WORK TO DO:
Go through the entries below and change "The height and width" to "The size" wherever it appears, leaving everything else the same.

──────── RECORDED INFORMATION ────────

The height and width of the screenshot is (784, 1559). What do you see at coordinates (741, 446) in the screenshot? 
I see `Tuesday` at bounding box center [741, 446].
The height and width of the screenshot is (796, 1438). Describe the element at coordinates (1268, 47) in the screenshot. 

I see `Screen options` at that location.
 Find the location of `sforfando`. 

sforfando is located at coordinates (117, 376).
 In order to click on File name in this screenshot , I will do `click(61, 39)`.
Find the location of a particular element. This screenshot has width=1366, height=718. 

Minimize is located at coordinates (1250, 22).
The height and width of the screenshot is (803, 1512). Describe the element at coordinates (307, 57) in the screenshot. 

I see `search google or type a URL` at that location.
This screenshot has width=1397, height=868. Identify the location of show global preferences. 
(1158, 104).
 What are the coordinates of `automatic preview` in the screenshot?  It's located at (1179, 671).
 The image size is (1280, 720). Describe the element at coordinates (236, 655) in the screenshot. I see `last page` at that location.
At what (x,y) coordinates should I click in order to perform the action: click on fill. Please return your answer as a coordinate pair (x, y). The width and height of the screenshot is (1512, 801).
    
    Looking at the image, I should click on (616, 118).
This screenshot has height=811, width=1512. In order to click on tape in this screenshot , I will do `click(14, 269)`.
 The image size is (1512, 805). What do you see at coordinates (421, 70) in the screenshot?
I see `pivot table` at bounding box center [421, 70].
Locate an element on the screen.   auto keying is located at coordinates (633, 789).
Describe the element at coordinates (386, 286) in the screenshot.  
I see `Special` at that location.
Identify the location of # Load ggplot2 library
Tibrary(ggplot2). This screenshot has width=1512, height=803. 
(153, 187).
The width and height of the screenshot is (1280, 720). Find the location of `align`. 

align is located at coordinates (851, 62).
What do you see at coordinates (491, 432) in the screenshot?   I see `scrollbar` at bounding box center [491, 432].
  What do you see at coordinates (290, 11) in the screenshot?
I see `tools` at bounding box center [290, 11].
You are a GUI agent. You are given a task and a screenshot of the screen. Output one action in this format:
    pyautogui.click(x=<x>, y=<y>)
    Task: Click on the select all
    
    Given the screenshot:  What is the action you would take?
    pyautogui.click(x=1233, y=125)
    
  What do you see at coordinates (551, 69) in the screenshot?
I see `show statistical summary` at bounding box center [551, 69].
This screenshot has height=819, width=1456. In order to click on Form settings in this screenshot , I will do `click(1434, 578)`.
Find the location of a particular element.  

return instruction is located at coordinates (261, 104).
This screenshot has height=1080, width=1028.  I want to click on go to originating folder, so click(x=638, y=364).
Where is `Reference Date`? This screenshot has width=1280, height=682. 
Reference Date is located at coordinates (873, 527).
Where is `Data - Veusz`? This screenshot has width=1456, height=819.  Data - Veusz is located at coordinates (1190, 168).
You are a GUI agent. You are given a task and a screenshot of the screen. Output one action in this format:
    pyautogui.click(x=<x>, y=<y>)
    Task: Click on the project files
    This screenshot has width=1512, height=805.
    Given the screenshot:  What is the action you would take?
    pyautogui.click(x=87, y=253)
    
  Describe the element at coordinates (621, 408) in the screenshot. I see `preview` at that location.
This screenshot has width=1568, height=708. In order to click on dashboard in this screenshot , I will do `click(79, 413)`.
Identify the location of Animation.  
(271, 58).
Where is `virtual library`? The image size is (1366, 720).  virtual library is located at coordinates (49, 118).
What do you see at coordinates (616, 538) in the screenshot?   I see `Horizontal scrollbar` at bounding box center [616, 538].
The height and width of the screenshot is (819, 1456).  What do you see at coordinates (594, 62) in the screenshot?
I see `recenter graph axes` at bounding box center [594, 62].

────────

ANSWER IN FULL:
The size of the screenshot is (784, 1559). What do you see at coordinates (741, 446) in the screenshot? 
I see `Tuesday` at bounding box center [741, 446].
The size of the screenshot is (796, 1438). Describe the element at coordinates (1268, 47) in the screenshot. 

I see `Screen options` at that location.
 Find the location of `sforfando`. 

sforfando is located at coordinates (117, 376).
 In order to click on File name in this screenshot , I will do `click(61, 39)`.
Find the location of a particular element. This screenshot has width=1366, height=718. 

Minimize is located at coordinates (1250, 22).
The size of the screenshot is (803, 1512). Describe the element at coordinates (307, 57) in the screenshot. 

I see `search google or type a URL` at that location.
This screenshot has width=1397, height=868. Identify the location of show global preferences. 
(1158, 104).
 What are the coordinates of `automatic preview` in the screenshot?  It's located at (1179, 671).
 The image size is (1280, 720). Describe the element at coordinates (236, 655) in the screenshot. I see `last page` at that location.
At what (x,y) coordinates should I click in order to perform the action: click on fill. Please return your answer as a coordinate pair (x, y). The width and height of the screenshot is (1512, 801).
    
    Looking at the image, I should click on (616, 118).
This screenshot has height=811, width=1512. In order to click on tape in this screenshot , I will do `click(14, 269)`.
 The image size is (1512, 805). What do you see at coordinates (421, 70) in the screenshot?
I see `pivot table` at bounding box center [421, 70].
Locate an element on the screen.   auto keying is located at coordinates (633, 789).
Describe the element at coordinates (386, 286) in the screenshot.  
I see `Special` at that location.
Identify the location of # Load ggplot2 library
Tibrary(ggplot2). This screenshot has width=1512, height=803. 
(153, 187).
The width and height of the screenshot is (1280, 720). Find the location of `align`. 

align is located at coordinates (851, 62).
What do you see at coordinates (491, 432) in the screenshot?   I see `scrollbar` at bounding box center [491, 432].
  What do you see at coordinates (290, 11) in the screenshot?
I see `tools` at bounding box center [290, 11].
You are a GUI agent. You are given a task and a screenshot of the screen. Output one action in this format:
    pyautogui.click(x=<x>, y=<y>)
    Task: Click on the select all
    
    Given the screenshot:  What is the action you would take?
    pyautogui.click(x=1233, y=125)
    
  What do you see at coordinates (551, 69) in the screenshot?
I see `show statistical summary` at bounding box center [551, 69].
This screenshot has height=819, width=1456. In order to click on Form settings in this screenshot , I will do `click(1434, 578)`.
Find the location of a particular element.  

return instruction is located at coordinates (261, 104).
This screenshot has height=1080, width=1028.  I want to click on go to originating folder, so click(x=638, y=364).
Where is `Reference Date`? This screenshot has width=1280, height=682. 
Reference Date is located at coordinates (873, 527).
Where is `Data - Veusz`? This screenshot has width=1456, height=819.  Data - Veusz is located at coordinates (1190, 168).
You are a GUI agent. You are given a task and a screenshot of the screen. Output one action in this format:
    pyautogui.click(x=<x>, y=<y>)
    Task: Click on the project files
    This screenshot has width=1512, height=805.
    Given the screenshot:  What is the action you would take?
    pyautogui.click(x=87, y=253)
    
  Describe the element at coordinates (621, 408) in the screenshot. I see `preview` at that location.
This screenshot has width=1568, height=708. In order to click on dashboard in this screenshot , I will do `click(79, 413)`.
Identify the location of Animation.  
(271, 58).
Where is `virtual library`? The image size is (1366, 720).  virtual library is located at coordinates (49, 118).
What do you see at coordinates (616, 538) in the screenshot?   I see `Horizontal scrollbar` at bounding box center [616, 538].
The size of the screenshot is (819, 1456).  What do you see at coordinates (594, 62) in the screenshot?
I see `recenter graph axes` at bounding box center [594, 62].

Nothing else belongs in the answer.